Par Arlette Akoumou Nga
La junte au pouvoir en Birmanie a annoncé jeudi la libération de près de 6 000 prisonniers, dont une ancienne ambassadrice britannique, un journaliste japonais et un conseiller australien du gouvernement déchu d’Aung San Suu Kyi. Ces trois ressortissants étrangers “sont graciés et expulsés“, a indiqué la junte dans un communiqué, sans préciser quand cette expulsion aurait lieu.
Cette décision est un rare signe d’ouverture des militaires depuis leur arrivée au pouvoir lors du coup d’État du 1er février 2021. Des milliers de personnes ont été emprisonnées dans le cadre de la répression sanglante de toute dissidence qui a suivi.
L’ex-diplomate Vicky Bowman, le conseiller économique australien Sean Turnell et le journaliste japonais Toru Kubota “seront libérés pour marquer la fête nationale” (jeudi), a déclaré à l’AFP un officier supérieur. “Au total, 5 774 prisonniers, dont quelque 600 femmes, seront libérés”, ont-ils précisé, révisant à la hausse le chiffre antérieur qui était d’environ 700. Ils n’ont pas précisé combien de personnes graciées avaient été arrêtées lors de la répression militaire contre la dissidence.
Condamnations politiques
Cette décision était réclamée depuis de longs mois par les organisations de défense des droits humains, qui pointaient du doigt des condamnations politiques par une junte accusée d’avoir fait plonger le pays dans un conflit sanglant depuis le coup d’État militaire de février 2021.
Vicky Bowman, en poste entre 2002 et 2006, et son mari, l’artiste birman Htein Lin, ancien prisonnier politique, tous deux arrêtés en août pour avoir enfreint les lois d’immigration, avaient été condamnés à un an de prison.vComme son épouse, Htein Lin a été libéré.
Sean Turnell, professeur d’économie australien, travaillait en tant que conseiller d’Aung San Suu Kyi lorsqu’il a été arrêté quelques jours après le coup d’État, en février 2021. Il a été condamné en septembre à trois ans de prison pour violation de la loi sur les secrets officiels.
Toru Kubota, 26 ans, arrêté en juillet en marge d’une manifestation anti-junte à Rangoun, avait été condamné à dix ans d’emprisonnement. Une source diplomatique japonaise a confirmé à l’Afp qu’il “serait libéré aujourd’hui” jeudi et quitterait la Birmanie pour le Japon ce même jour.

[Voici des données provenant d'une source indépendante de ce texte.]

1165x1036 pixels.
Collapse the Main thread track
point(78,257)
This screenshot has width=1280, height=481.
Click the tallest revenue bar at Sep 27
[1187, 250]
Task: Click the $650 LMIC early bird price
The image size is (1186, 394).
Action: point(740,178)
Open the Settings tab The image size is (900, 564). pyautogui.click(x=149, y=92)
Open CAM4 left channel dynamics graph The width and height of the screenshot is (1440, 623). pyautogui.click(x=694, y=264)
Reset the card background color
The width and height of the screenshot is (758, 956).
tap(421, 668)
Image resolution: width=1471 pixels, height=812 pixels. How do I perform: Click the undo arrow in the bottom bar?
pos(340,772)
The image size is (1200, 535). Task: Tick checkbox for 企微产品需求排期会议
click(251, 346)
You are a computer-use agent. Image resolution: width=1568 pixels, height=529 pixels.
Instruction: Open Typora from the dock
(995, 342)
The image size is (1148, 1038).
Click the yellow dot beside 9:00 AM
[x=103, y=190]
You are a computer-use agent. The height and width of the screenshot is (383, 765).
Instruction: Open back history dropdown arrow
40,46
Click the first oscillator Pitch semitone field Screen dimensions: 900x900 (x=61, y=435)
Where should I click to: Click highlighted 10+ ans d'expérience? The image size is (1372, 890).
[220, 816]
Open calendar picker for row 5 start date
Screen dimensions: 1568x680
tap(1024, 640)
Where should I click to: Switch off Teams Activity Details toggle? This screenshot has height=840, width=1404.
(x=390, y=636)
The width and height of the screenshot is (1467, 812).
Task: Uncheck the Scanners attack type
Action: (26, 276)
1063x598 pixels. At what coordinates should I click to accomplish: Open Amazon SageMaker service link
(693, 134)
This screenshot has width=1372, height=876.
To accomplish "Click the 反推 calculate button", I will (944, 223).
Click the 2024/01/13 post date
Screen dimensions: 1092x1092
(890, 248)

C’était le cinquième journaliste étranger depuis le coup d’État à avoir été arrêté par la junte, après les Américains Danny Fenster et Nathan Maung, le Polonais Robert Bociaga et le Japonais Yuki Kitazumi, qui ont tous fini par être libérés et expulsés. Selon l’Unesco, au moins 170 journalistes ont été arrêtés depuis le coup d’État, et près de 70 d’entre eux sont encore en prison.
Le quatrième étranger libéré, Kyaw Htay Oo, est un Birman détenant un passeport américain, selon une source officielle.
“Très bonne nouvelle”
Dès l’annonce de la junte, des familles se sont réunies devant la prison d’Insein à Rangoun, selon une journaliste de l’Afp sur place. San San Aye a expliqué attendre la libération de ses frères et sœurs. “Trois d’entre eux ont été condamnés à trois ans chacun il y a huit mois“, a-t-elle affirmé à l’Afp. “Leurs enfants attendent à la maison. Nous serons plus qu’heureux s’ils sont libérés.”
De son côté, Kyaw Htay, dont le fils a été condamné à trois ans de prison pour avoir partagé des messages anti-coup d’État sur les réseaux sociaux a dit espérer qu’il “soit libéré aujourd’hui”.
Quant au professeur Turnell, sa libération “est une très bonne nouvelle après qu’il a été pris en otage par le régime, sa famille et ses amis vont se réjouir“, a réagi auprès de l’Afp l’analyste indépendant David Mathieson. Mais la junte “ne montre aucun signe de réforme et une amnistie de masse ne l’absout pas des atrocités commises depuis le coup d’État”, a-t-il rappelé.
“Des milliers de personnes emprisonnées depuis le coup d’Etat (…) n’ont rien fait de mal et n’auraient jamais dû être emprisonnées au départ”.
a déclaré le porte-parole du bureau régional d’Amnesty.
Trois anciens ministres du gouvernement déchu d’Aung San Suu Kyi, qui reste incarcérée alors que son procès fleuve est en cours, ont aussi été libérés, a indiqué un officier supérieur de la junte.
Depuis le coup d’État, plus de 2 300 civils ont été tués par les forces de sécurité, selon le décompte d’une Ong locale. La junte accuse pour sa part l’opposition armée de la mort de plus de 3 900 civils.